Sweet Dreams 2.0 [AU]
One half of the crowd held their breath, the other had fallen into quiet, unsettled or doubtful murmuring as the woman up on the little makeshift podium had started to deliver her speech. She was not overly pretty or charismatic, with her dull, old-fashioned clothes and her plain little hat. But her voice was loud and clear and she spoke with the fervour of somebody who was willing to fight and die for a cause, and people tended to be impressed by that. Up behind her swayed a heavy flag, handpainted with the symbol of two hands breaking what looked like a long, thin stick in half.
People joined and left the group of bystanders listening to her words, some losing interest halfway or simply retreating when her crazy ideals ceased to entertain them. Not even those who stayed knew exactly wether or not they should believe her. It simply sounded too ridiculous. This was the twentieth century, after all. A modern world with a modern society and new ideals and ambitions. Science was blooming. The steam engine had almost completely overtaken horse carriages and handmade crafts by now. People went to work in massive factories, guarding and assisting heavy machinery that could produce the exact same item tenfold in under five minutes. There were hardly any black spots left on the world map, and the Western World had only just overcome the horrors of what was soon to be called World War I.
And now there was this woman, standing in broad daylight, and proclaiming that in this day and age, witches and wizards walked among them.

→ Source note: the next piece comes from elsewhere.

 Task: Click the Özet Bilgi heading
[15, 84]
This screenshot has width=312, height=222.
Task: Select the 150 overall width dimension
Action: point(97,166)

All those scary bedtime stories still told in both Catholic and atheist households? Absolutely true. Magic? Spells? Curses? Real, all of them. Mutations. Lunatics. A danger even more threatening than the heavy war machinery developed for the fight against the Germans. Impossible to calculate. Even harder to stop.
But who would believe that? In a world so disillusioned and cold, where would there be any space for something so fantastical as real magic?
The blue eyed man standing in the back of the audience shifted his head to the other side to catch a better glimpse at the speaker. He was tall, not extraordinarily so but still well built; slim and fit under his perfectly fitting dark suit, and in his late twenties. He looked like a business man - his black hair slicked back smoothly to grant sight of his sharp cheekbones and jaw - and his eyes were set on a certain person up in the front.
The boy he was watching could not be older than eighteen, or twenty at best, but the blue eyed one doubted that his mother had ever celebrated a single birthday for him before. He was quietly handing out flyers with the same symbol as the one on the flag, along with a few other children who all looked a lot younger than him. The man let his gaze wander across all of them, and yet they always returned to the teenager in the end This was not the first proclamation of the Salem 2.0 that the man had visited, and it certainly wasn’t the first time that he was watching the kid either.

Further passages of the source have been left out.